• Extracted data:
━━━━━━━━

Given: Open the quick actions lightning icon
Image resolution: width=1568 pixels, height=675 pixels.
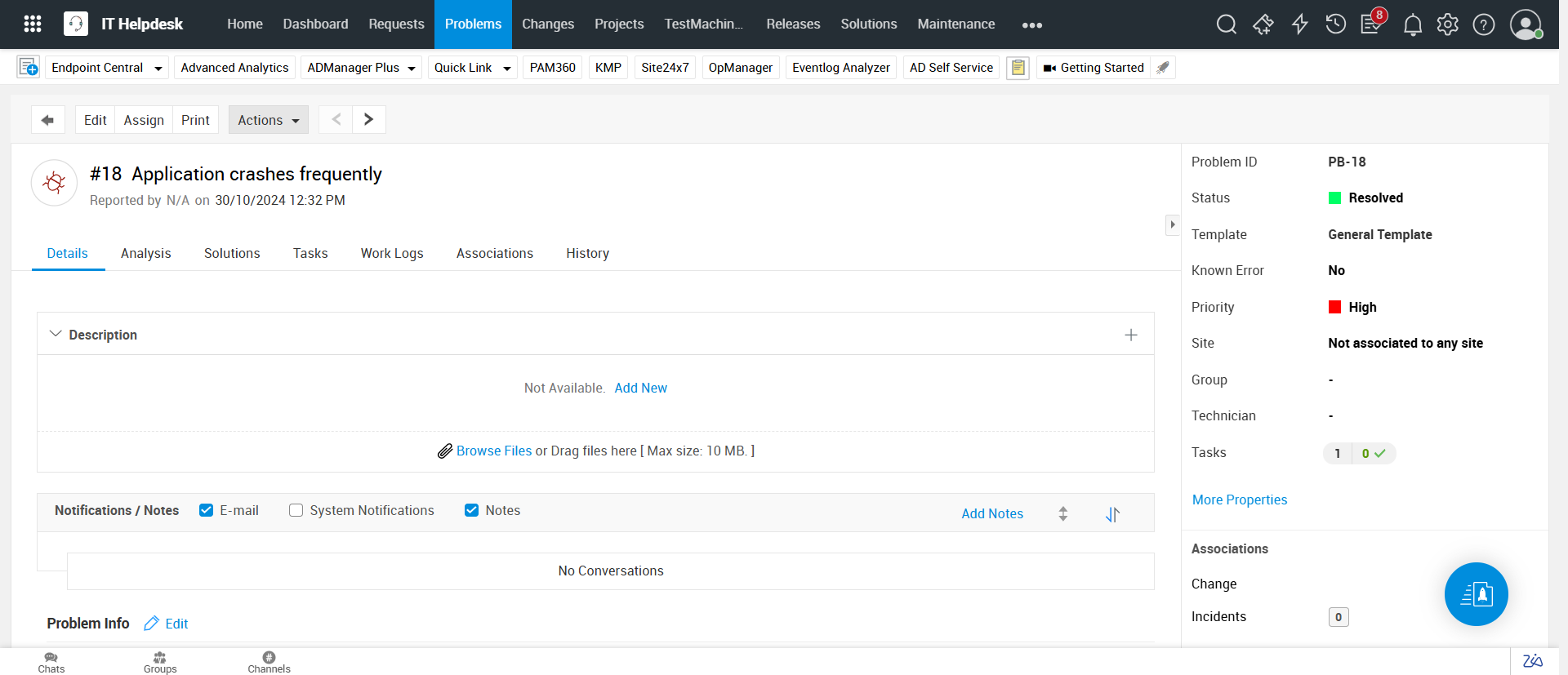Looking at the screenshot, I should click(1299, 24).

━━━━━━━━

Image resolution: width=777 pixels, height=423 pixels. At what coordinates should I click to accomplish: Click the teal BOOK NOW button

━━━━━━━━

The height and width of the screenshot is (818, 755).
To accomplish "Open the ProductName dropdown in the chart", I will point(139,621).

━━━━━━━━

• Problem to solve: What is needed here is how many lines of the entries contain "accomplish"; give that number alone.

• Exercise answer: 2